Farmers turned loggers
During this research, we came up with the term ‘farmers turned loggers’ because almost anywhere that the rosewood trade has been documented, farmers are lured into logging. They accept an average income of US$4 per tree cut, which translates into what for them is a substantial – albeit very short-term – income of about US$770 a year. ‘Farmers turned loggers’ can roam for months in surrounding forests in search of mukula trees. Or anything else with dark red colour for that matter.
Meanwhile, elders, wives, friends and children cover their work on the family farm, waiting for the much-needed income to provide for their basic needs like health and education.
Start date in logging reported by interviewed cutters (bars = total per year, line = cumulative percentage)
There are two immediate problems with this model. First, the ‘farmer turned logger’ discovers very soon that, after one or two logging seasons, the resource is simply gone from the surrounding environment. So, unless he turns into a professional logger – something that happens very rarely – once back home he’ll go back to his previous occupation.
Second, the landscape as it was before the rosewood frenzy is now very much depleted, and there is a risk he is unable to provide the same vital services as before for his family and community’s survival.
It is difficult to fully quantify the services that millions of now gone mukula trees were providing in Zambia, or the DRC, or Malawi, or the world. We estimate that during the mukula frenzy, between 90,000 and 150,000 hectares of forest was affected annually by unregulated and unsustainable logging operations, with revenue losses of about US$3 million. Such depletion has impacted flagship fauna species living in those dry forests, and increased natural phenomena such as fire to which these forests are very prone.
On 21 August 2019, the proposal championed by Malawi to list mukula under Appendix II of the Convention on International Trade in Endangered Species (CITES) of Wild Fauna and Flora was accepted during the CITES CoP18. Appendix II includes species not necessarily threatened with extinction, but in which trade must be controlled to ensure their survival.
This is a step in the right direction, but it is not enough. Unfortunately, traders are able to continue their work even under the stricter circumstances instituted by many countries. In Zambia, for example, as in several other countries, the government has adopted a long series of log production and trade bans, but there needs to be better enforcement.
Enforcement tools with larger scope are essential, for business as usual is consuming forests. In Zambia and the DRC, traders are looking for mukula, but also for any tree that consumers could buy as ‘rosewood’. This tells us that enforcing rules on single species – such as the CITES resolution does – is okay. But this works only in conjunction with bolder approaches to national and regional laws and policies.
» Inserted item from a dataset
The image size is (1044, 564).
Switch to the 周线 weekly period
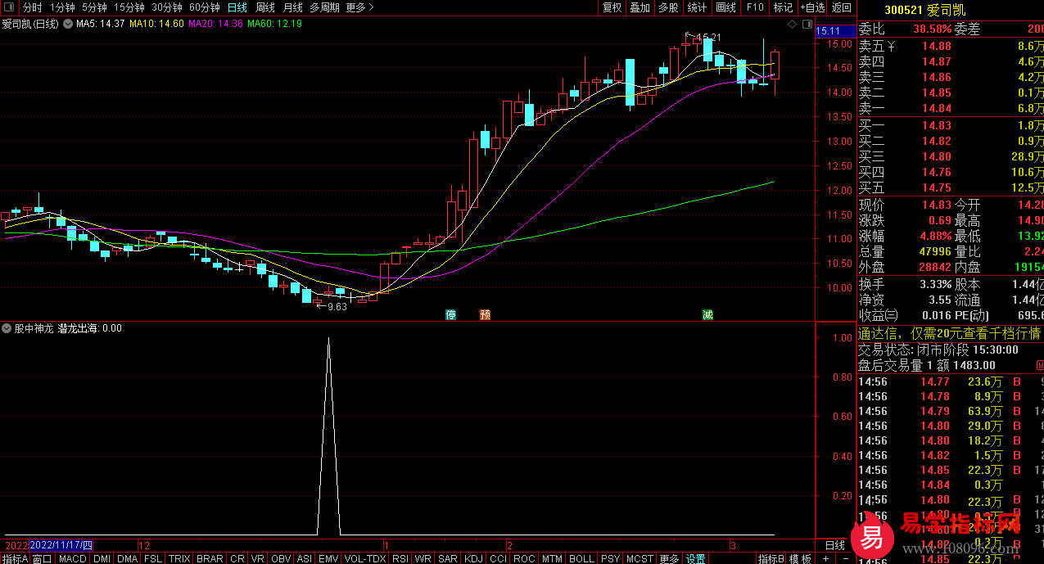coord(265,7)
Broader networks are the only long-term solution. For years, people have been talking about certain countries’ efforts to fight illegal logging, almost always with the corollary sentence about other countries that are not. China has just passed a new forest regulation that, for the first time, explicitly talks about illegal logging and trade – and condemns it. Let’s take such positive moves and build on them for more impact on the ground, where resources are being depleted.
Continued pressure is the final requirement. In such an interconnected world, along complex and murky value chains, continued pressure on countries and regions to improve and apply their own laws, and on businesses to play by the rules, must not falter.
We all have a role to play, and we need to be well aware of it. As citizens of this planet, let us not be framed into the ‘producers and consumers’ binary. At each node of the value chain, we can find a way to push the right button. In this business, there are plenty of doors and windows in the barn, and only if we come together can we shut them all before the horses are gone.
Paolo Omar Cerutti is a Forester at the Centre for International Forestry Research (CIFOR).